The speed of a real-world reversible computer scales linearly with applied force and entropy. To prove this, I will use $N$ as the number of steps (physical operations), $h$ as Planck’s constant, $k$ as Boltzmann’s constant, $S$ as entropy and $T$ as ambient temperature. By the Heisenberg energy-time uncertainty principle, $δE > h/δt$. Given that a quantum computer must be reversible, $δE$ will be retained as heat, so you get $δS = δΕ/T > h/(T \cdot δt)$. Total entropy obviously can't exceed $O(k)$. Considering the Planck-Boltzmann formula, $δS$ much greater than $k$ decoheres into $O(e^{δS/k})$ independent microstates, while you can only read out $O(e^{-δS/k})$ of them. This means that for $N$ steps, the averaged entropy per step must be of $O(k/N)$. Replacing $δS$ with $k/N$ in $δS > h/(T \cdot δt)$ gives $δt > h \cdot N/k \cdot T$ , so we get a runtime of $Ω(h \cdot N^2/k \cdot T)$.

Grover’s and Shor’s algorithms don’t look too impressive under this basic analysis, especially after considering memory requirements and large $N$. Note that the Threshold Theorem assumes that the underlying physical error rate is a constant, independent of the size of the computation. However, the thermodynamic analysis shows that the minimum possible physical error rate is dependent on the size of the computation, due to the scaling of entropy generation. This argument is completely general and is prior to any arguments about engineering. MT and ML bounds dramatically overestimate achievable quantum evolution.

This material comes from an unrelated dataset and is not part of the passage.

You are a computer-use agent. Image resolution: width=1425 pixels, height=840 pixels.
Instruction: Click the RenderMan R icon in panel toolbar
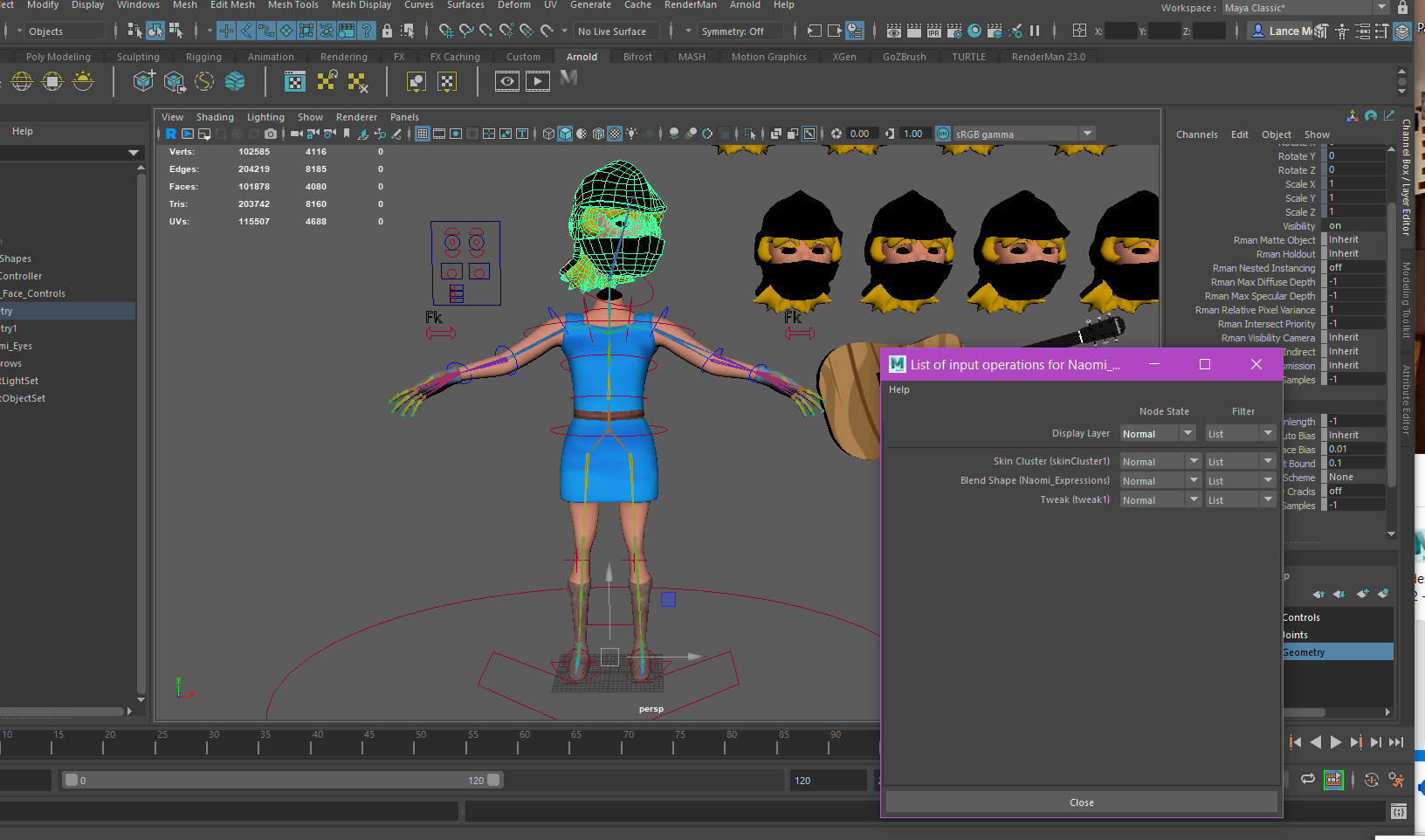pyautogui.click(x=171, y=134)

Furthermore, if you'll permit my rambling, QEC makes some very *nonstandard* assumptions about QFT. For instance, John D. Norton disputes the legitimacy of Landauer’s principle:

The thermodynamics of computation assumes that computational processes at the molecular level can be brought arbitrarily close to thermodynamic reversibility and that thermodynamic entropy creation is unavoidable only in data erasure or the merging of computational paths, in accord with Landauer’s principle. The no-go result shows that fluctuations preclude completion of thermodynamically reversible processes. Completion can be achieved only by irreversible processes that create thermodynamic entropy in excess of the Landauer limit.

Landauer and Bennett ignore quantum fluctuations, which are a major impediment to their arguments. It's important to understand that QFT is a relativistic, nonlinear and infinite-dimensional theory of interacting fields (not particles), where measurement imposes discreteness by projecting into specific eigenstates. Discreteness is an interpretation, not a derivation. Uncertainty doesn't imply any form of speedup or analog error correction. In fact, there are now classical analogs to all the major aspects of QFT (see my other post). Spin is continuous, there's no "global phase" and amplitudes interfere, not probabilities. Gil Kalai has made arguments against QCs with reference to the harmonic analysis of Boolean functions, but I would suggest we're dealing with "analog" physics. Everything in the universe has "quantum supremacy", so I don't see how the concept is useful. Appeals to Turing complexity are circular.

The stated asymptotic runtime complexities of quantum algorithms are based on the number of calls to the underlying circuits/operations, not the number of logical gates. But even assuming QEC, a recent paper showed that the inefficiency of creating high-fidelity magic states poses a major challenge. The overhead of distilling non-Clifford Toffoli gates is massive (~130,000 physical qubits) and leads to huge slowdowns (~170μs): "...quadratic speedups will not enable quantum advantage on early generations of such fault-tolerant devices unless there is a significant improvement in how we would realize quantum error-correction...this conclusion persists even if we were to increase the rate of logical gates in the surface code by more than an order of magnitude..."

**My Question**: What is a straightforward answer to the fact that a QC needing $N$ operations takes at least $O(N^2)$ time to terminate?